How can procurement affordably and quickly achieve better outcomes?
A more sophisticated approach is to use an automated, objective assessment of current business operations, called process mining. Process mining provides full visibility of any enterprise processes, including the source-to-pay process at any time. This powerful technology enables companies to precisely identify the problems that are occurring within their processes, to remove hidden inefficiencies and to take corrective action that avoids problems from occurring in the future.

Celonis conducted a study to examine process knowledge amid change. It found that 82% of business leaders do not consider processes before embarking on digital transformation. In addition, 66% said better visibility would give them the confidence they need to effectively execute digital transformation. According to the CPO Survey 2020 by the University of Mannheim, 80% of procurement executives believe that digital transformation will affect their function more in 2020 compared with 2019.

As part of the digital transformation drive, process mining must not only visualise live processes, but also deliver a full analysis and clarify how to drive change. It must plug directly into a company’s own large data sources in multiple formats and rapidly construct a comprehensive picture of how procurement process flows are happening in real-time. From there users can identify the most troublesome frictions and present clear recommendations for actions that address root causes. Those recommendations can easily be automated for repeatability.

Vodafone has seen an enormous impact (after implementing process mining), with a procurement volume of nearly 800 000 purchase orders and five million invoices annually. The costs per purchase order have fallen with more than 10%, while the proportion of perfect purchase orders has soared from 73% to 96%.

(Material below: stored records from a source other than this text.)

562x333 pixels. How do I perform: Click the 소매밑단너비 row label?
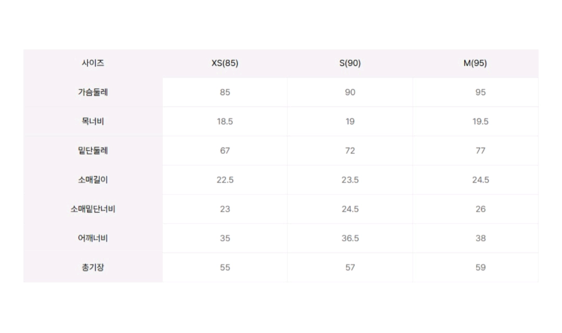pyautogui.click(x=93, y=209)
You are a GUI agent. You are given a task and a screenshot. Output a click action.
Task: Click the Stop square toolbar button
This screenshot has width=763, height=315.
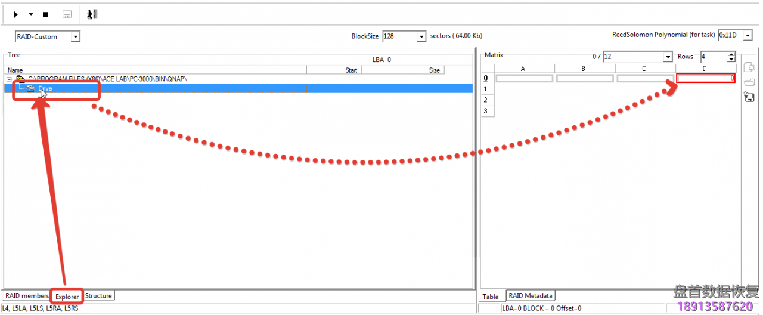(x=45, y=14)
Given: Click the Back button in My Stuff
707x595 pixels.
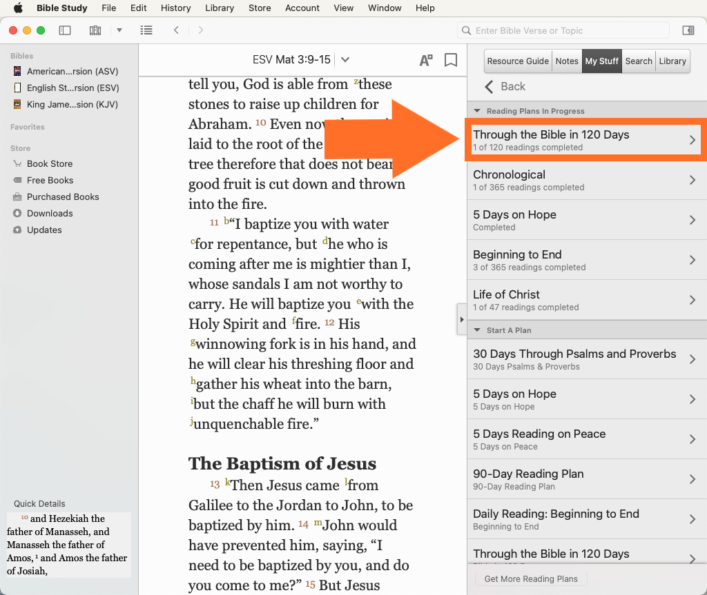Looking at the screenshot, I should pyautogui.click(x=505, y=86).
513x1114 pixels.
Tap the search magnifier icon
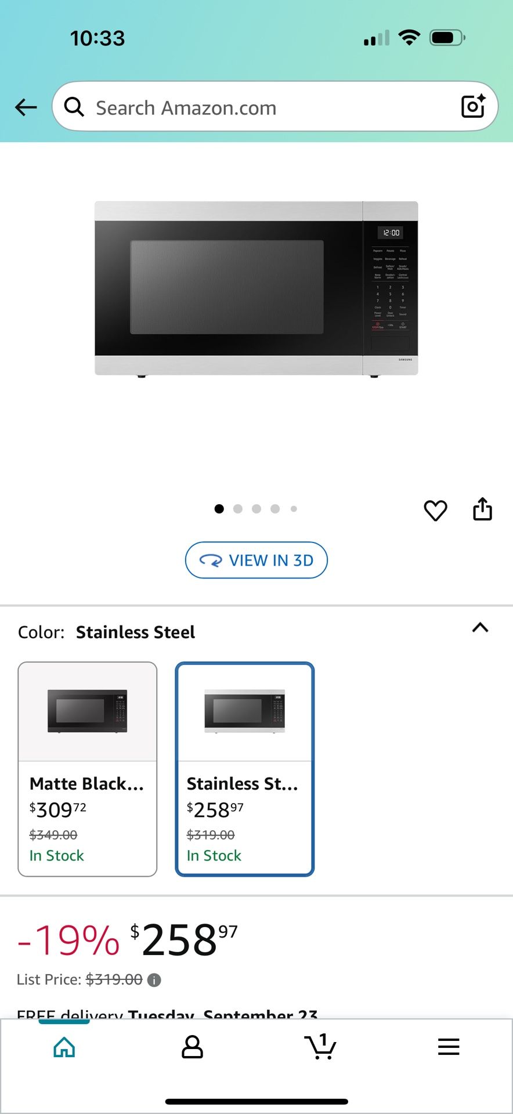74,107
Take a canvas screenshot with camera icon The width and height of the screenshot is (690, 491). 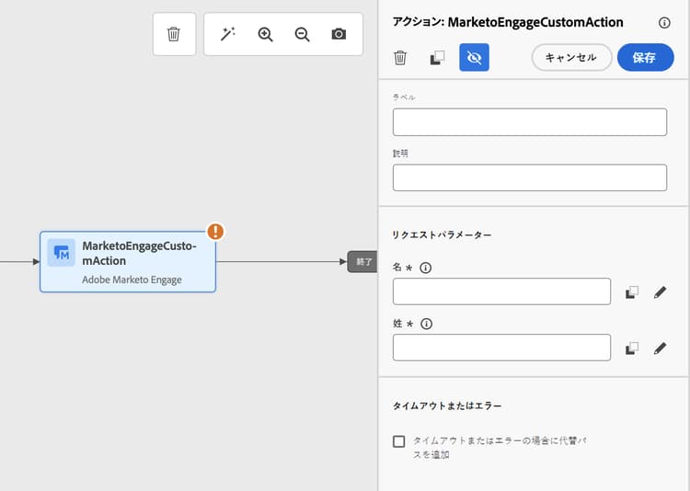click(x=339, y=34)
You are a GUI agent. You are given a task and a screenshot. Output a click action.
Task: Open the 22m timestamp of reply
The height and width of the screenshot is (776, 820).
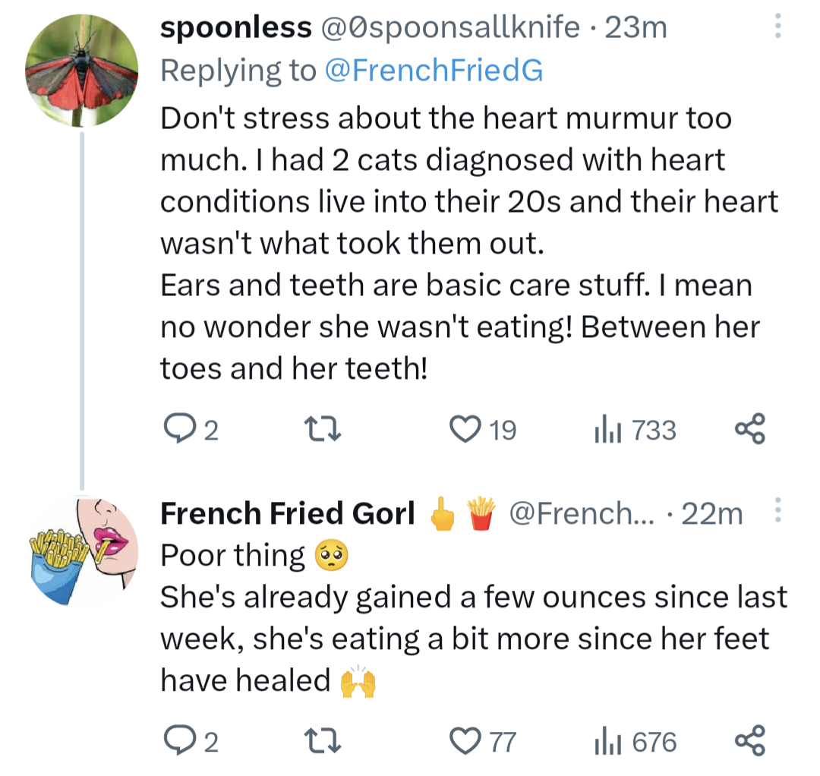coord(711,513)
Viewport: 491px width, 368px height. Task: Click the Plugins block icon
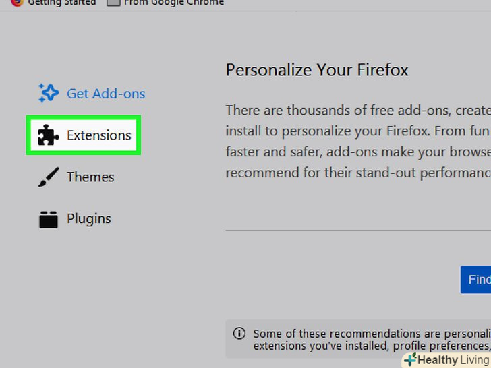click(48, 219)
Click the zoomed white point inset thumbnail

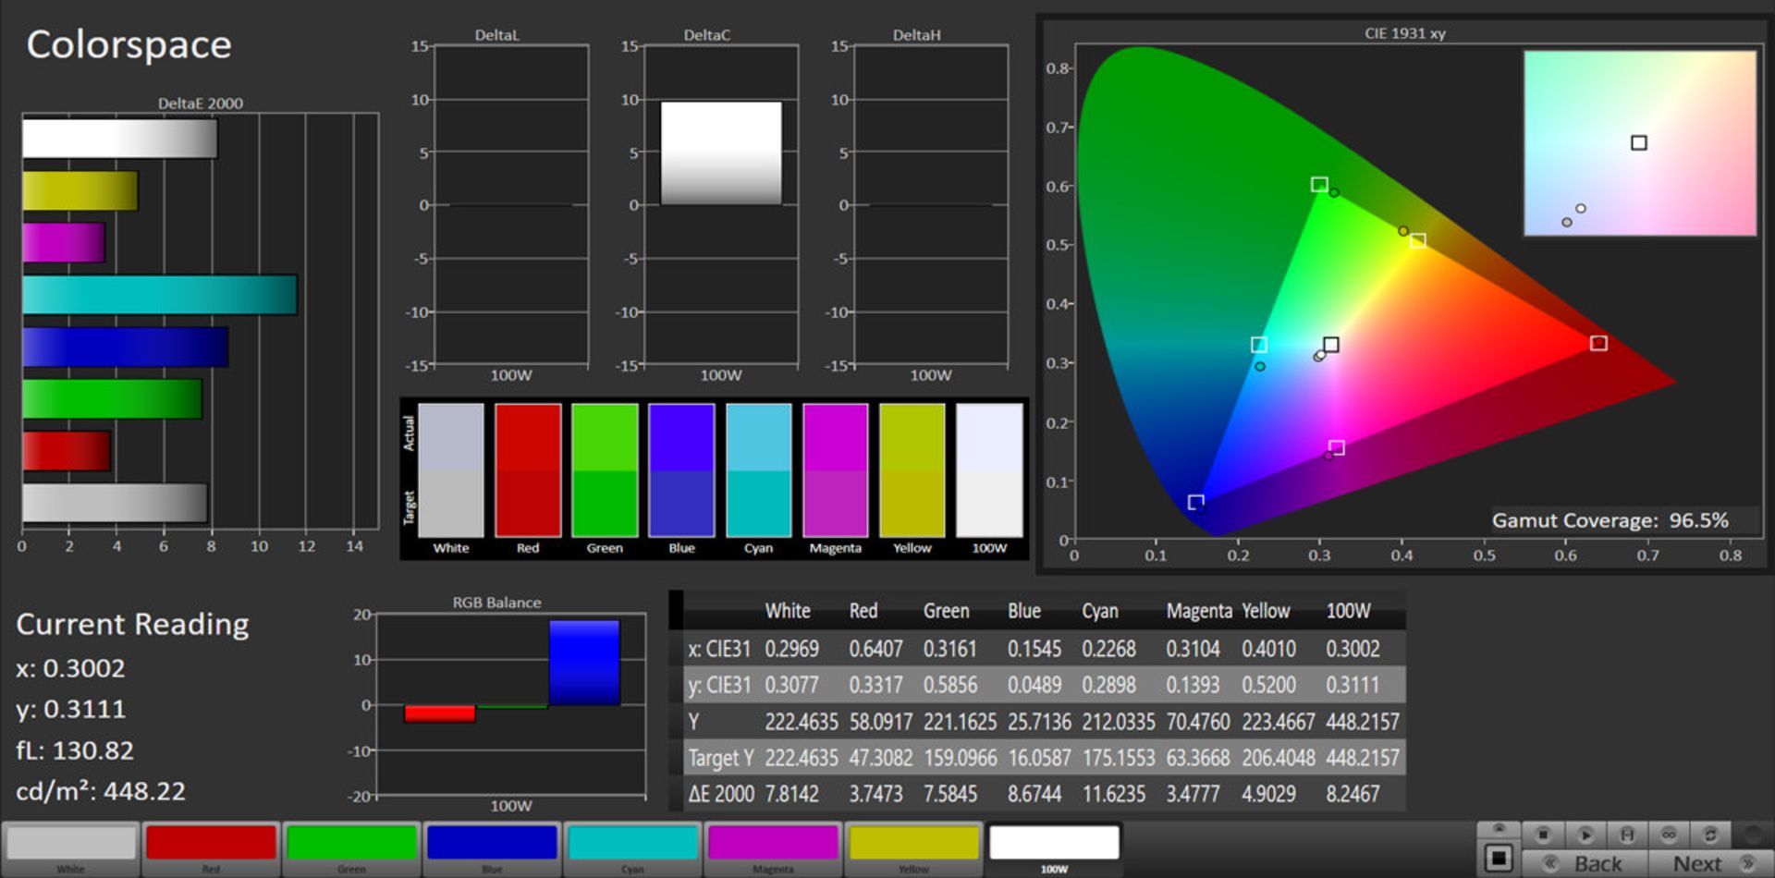pos(1639,143)
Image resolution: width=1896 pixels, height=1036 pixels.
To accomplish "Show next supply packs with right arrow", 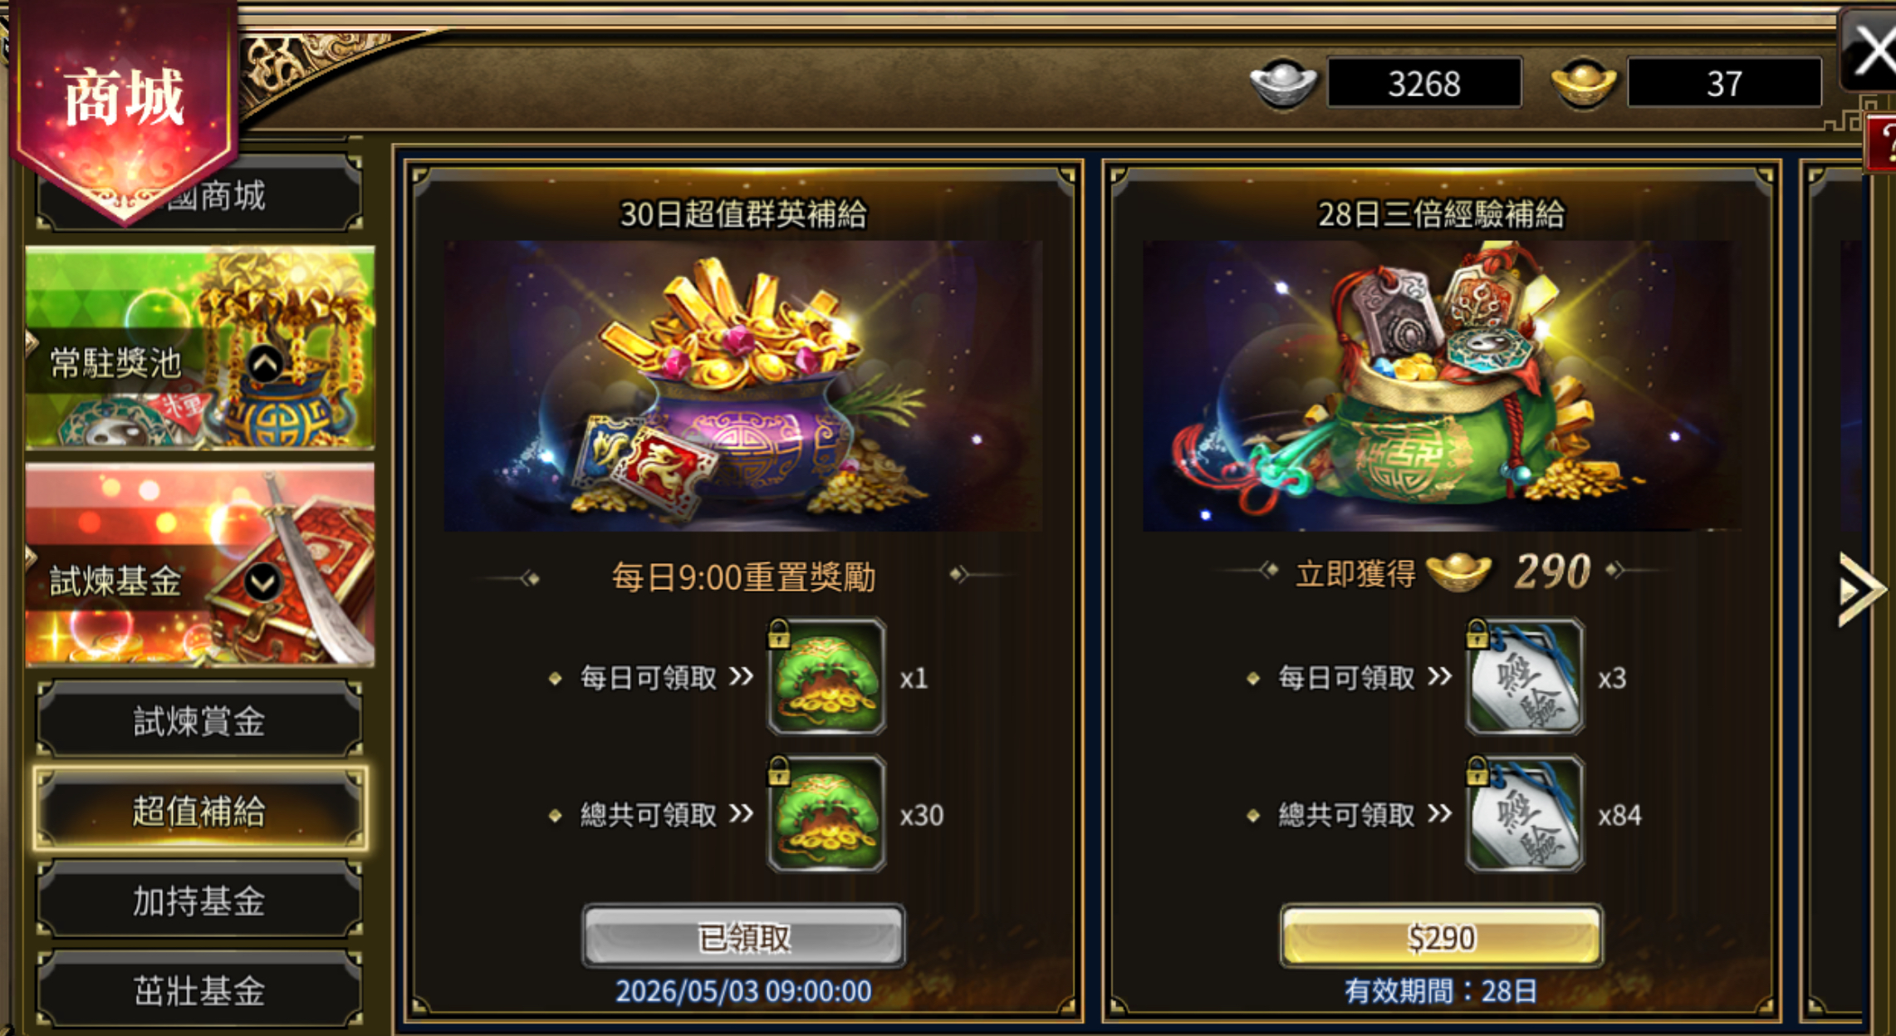I will click(1860, 589).
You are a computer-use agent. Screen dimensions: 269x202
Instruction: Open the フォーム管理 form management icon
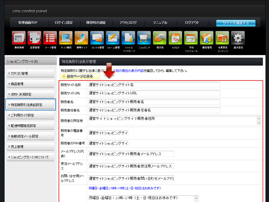(x=113, y=38)
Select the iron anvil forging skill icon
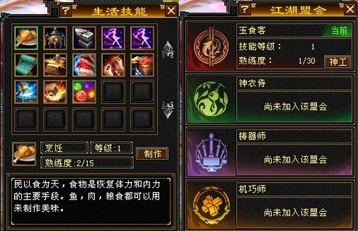Screen dimensions: 358x231 coord(84,38)
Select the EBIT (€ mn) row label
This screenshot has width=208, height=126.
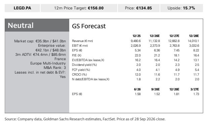pos(80,46)
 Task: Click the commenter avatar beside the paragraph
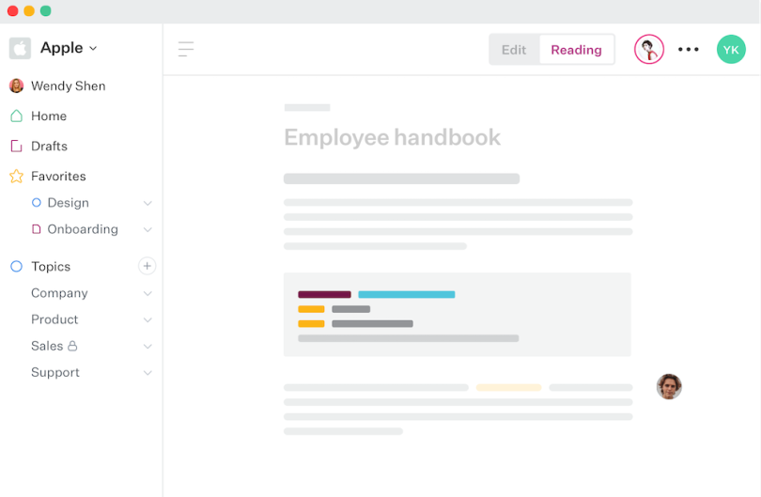tap(669, 386)
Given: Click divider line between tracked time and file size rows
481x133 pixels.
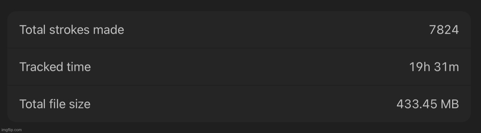Looking at the screenshot, I should click(239, 86).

Siemens has also been using process mining since 2011 across multiple business units. “Process mining shows us all activities and variants we have”, says Dr Lars Reinkemeyer, Global Process Mining Lead, Siemens. That transparency then allows teams at Siemens to optimise their processes according to their goals. In their purchase-to-pay process, process mining helps to reduce manual changes in price or quantity, and to immediately act on payment term deviations and late deliveries, with the ability to target specific suppliers.

Process mining becomes ever more important as companies of all sizes expand and as they gain more operations and procedures that they need to manage, protect and improve. Many weaknesses are hard enough for businesses to spot without advanced technology and they become ever more obscured as companies acquire other firms or take on more staff and customers.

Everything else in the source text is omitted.